The question galvanising decision makers in America's most populous state - the world's seventh largest economy with a US$2.2 trillion GDP - is how California will cope with what may be an exceedingly dry future. And, in a climate change world, where California goes may hold lessons for us all.
"It will require a sea change on how we manage and use water," says Heather Cooley, water programme director at the Pacific Institute, a think tank.
"The old thinking was to go beyond the next mountain to the next river and import water." The result was a vast, interconnected state and federal infrastructure that transferred inexpensive water to farms and cities.
The cheap era is over. It is unsure if costly water transfers can sustain lucrative but thirsty crops, like almonds and pistachios. Farmers lost US$2.2 billion in 2014. Less water may mean fallowing more land.
Money must also be found, most likely from higher user fees, to earthquake-proof neglected pipes and canals. The "Big One", a slip on the San Andreas Fault, could breach the century-old Los Angeles Aqueduct, which channels water from the Owens Valley to Los Angeles.
Lucy Jones, a United States Geological Survey seismologist, told the Los Angeles Times a monster quake is "the biggest single vulnerability we're facing in Southern California".

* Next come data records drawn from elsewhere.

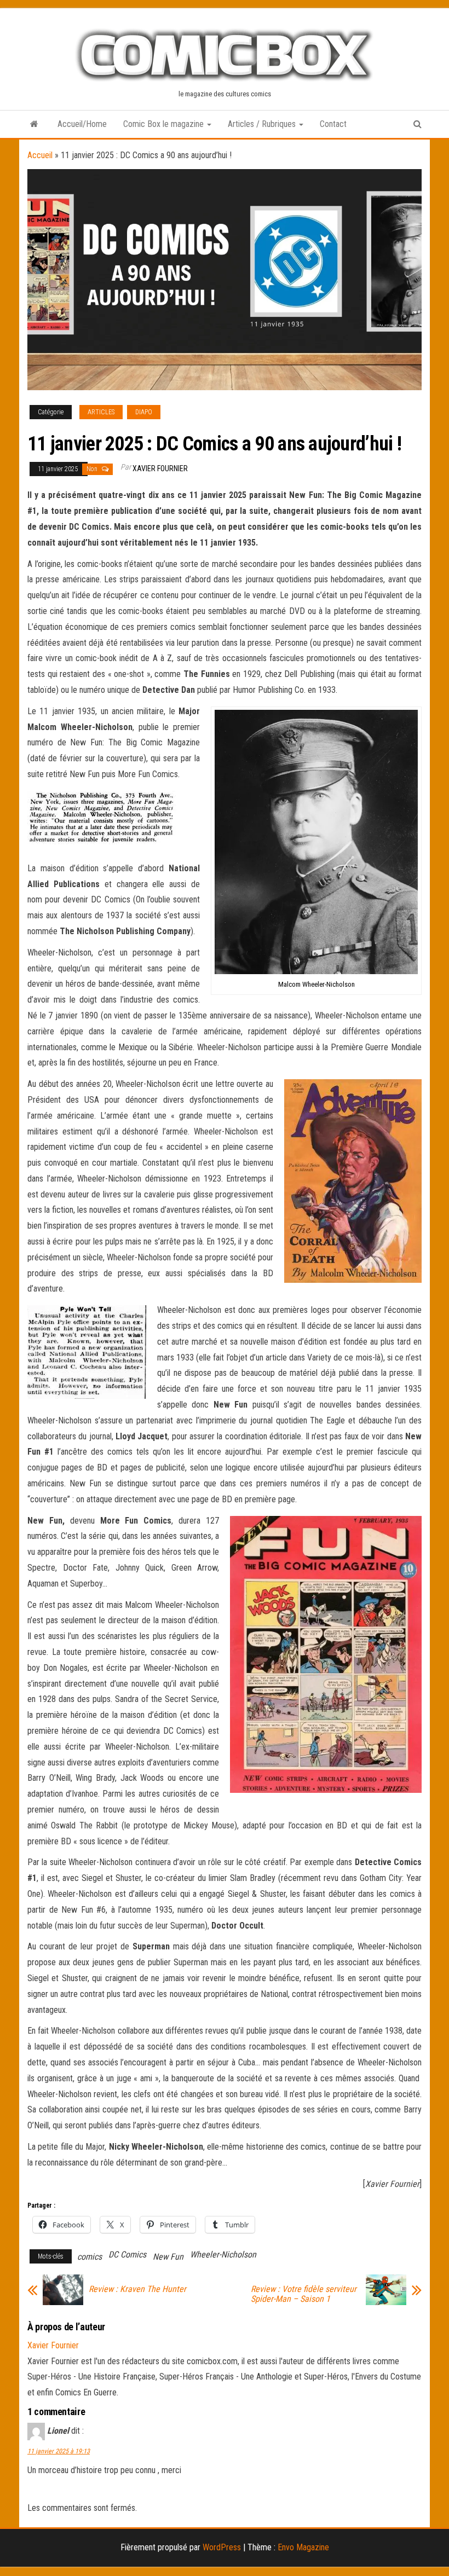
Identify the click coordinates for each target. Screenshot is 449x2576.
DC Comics (127, 2254)
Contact (333, 124)
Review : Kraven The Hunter (137, 2289)
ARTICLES (101, 412)
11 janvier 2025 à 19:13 (58, 2451)
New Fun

The state has contingency plans for quakes, but seems blindsided by the threat of prolonged drought. Cooley says California needs a better water strategy than just hoping it will rain. Last November a water bond earmarked US$2.7 billion for storage. Dams are the most expensive option, and agribusiness would have to stump up billions as the bond only covers public use. The cheaper alternative is to replenish depleted aquifers.
Rationing is the new normal, as agencies like the Metropolitan Water Board of Southern California consider slowing the flow. Higher water bills, retrofitted pipes, grey water, drought-resistant gardens and desalination - a US$1 billion San Diego plant will produce 189 million litres a day, 7 per cent of need, in 2016 - all toll the bell for the hosing of summer lawns.
Improving efficiencies are also low-hanging conservation fruit, a goal that can draw on the state's record of innovative, high-tech ingenuity. But, ultimately, California needs a major rethink, rejecting the notion nature can be "tamed" for human benefit. This will mean reversing a century of federal activity, so that wetlands are re-wilded and water soaks into aquifers rather than running to the sea. In a climate change world, stalked by drought, subjugating economies to the environment may be the best hope.